- [ASSIGNMENT]: Extend the article on the bat hotline and white-nose syndrome in Newfoundland and Labrador, continuing on from its last paragraph.

- [TEXT SEGMENT]:
Bat hotline created to report sightings of the furry, flying mammals

A deadly and highly contagious diseased that has devastated bat populations in parts of Canada hasn't made it to Newfoundland and Labrador yet, and researchers want it to stay that way.

Researchers hope to prevent spread of white-nose syndrome

A northern long-eared bat (Myotis septentrionalis), seen in the Mecatina River region of Labrador, is one of three species found in the province. The others are the little brown bat (Myotis lucifugus) and the hoary bat (Lasiurus cinereus). (Jordi Segers/Canadian Wildlife Health Cooperative)

A deadly and highly contagious disease that has devastated bat populations in parts of Canada hasn't made it to Newfoundland and Labrador yet, and researchers with the Canadian Wildlife Health Cooperative want it to stay that way.

The co-operative's Atlantic Bat Conservation Project includes a toll-free hotline for people in Newfoundland and Labrador and P.E.I. to report sightings, ask questions or get advice on what to do if you find a bat has taken up residence in your building.

If you see a bat outdoors in the winter, that's not normal.- Tessa McBurney

"Especially in the winter if you do see a bat outdoors in Newfoundland," said technician Tessa McBurney, from the project's home base at the Atlantic Veterinary College in Charlottetown.

"White-nose syndrome isn't there yet, but it does affect bats in the winter, and causes them to potentially leave their hibernating sites." 

This bat in Nova Scotia has white-nose syndrome. There is currently no cure or containment for the disease. (Jordi Segers/Canadian Wildlife Health Cooperative)

"If you see a bat outdoors in the winter, that's not normal. It could be a sign that white-nose syndrome has made its way to Newfoundland, so we really do need to know that to act fast."

- [INFORMATION GIVEN]:
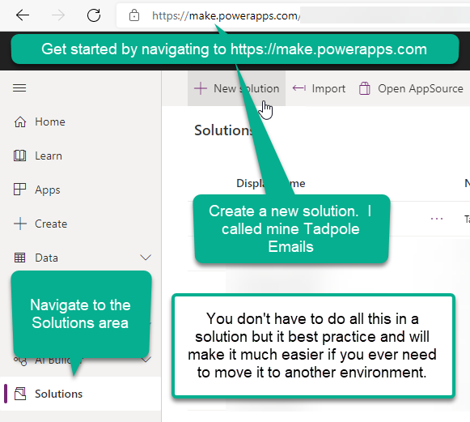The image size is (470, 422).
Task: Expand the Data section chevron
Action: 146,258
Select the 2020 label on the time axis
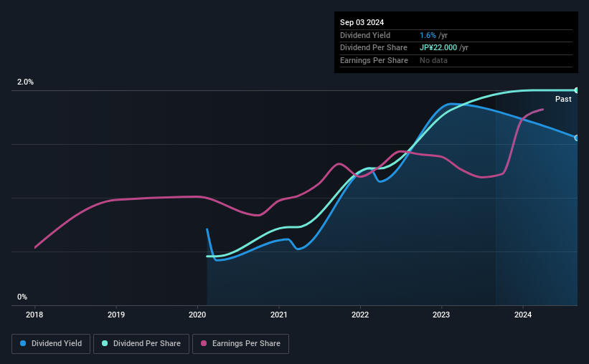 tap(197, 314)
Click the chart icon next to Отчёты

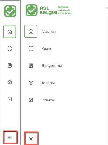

- [WRITTEN ANSWER]:
Protecting the currently healthy bat population in Newfoundland and Labrador is important for the ecosystem. 

Endangered species

The mostly insect-eating mammals help control agricultural and other pests — such as moths, caterpillars, mosquitoes and flies — and McBurney said without them farmers would have to use more pesticides to grow crops. 

She said bats are listed federally as endangered, even in Newfoundland and Labrador, because of the impact of white-nose syndrome in other areas.

A bat flies in P.E.I.'s evening sun. (Jordi Segers/Canadian Wildlife Health Cooperative)

"Bats are hard to detect, they hibernate all winter, they are only flying around at night in the summer," said McBurney.

"We just don't know where they are, so any information we can get on where their maternity colonies might be in the summer or hibernating sites in the winter is just helpful information to have." 

However, she said it is important not to enter hibernating sites because that can spread white-nose syndrome. The fungus that causes the disease grows in cold weather while bats are hibernating and most vulnerable.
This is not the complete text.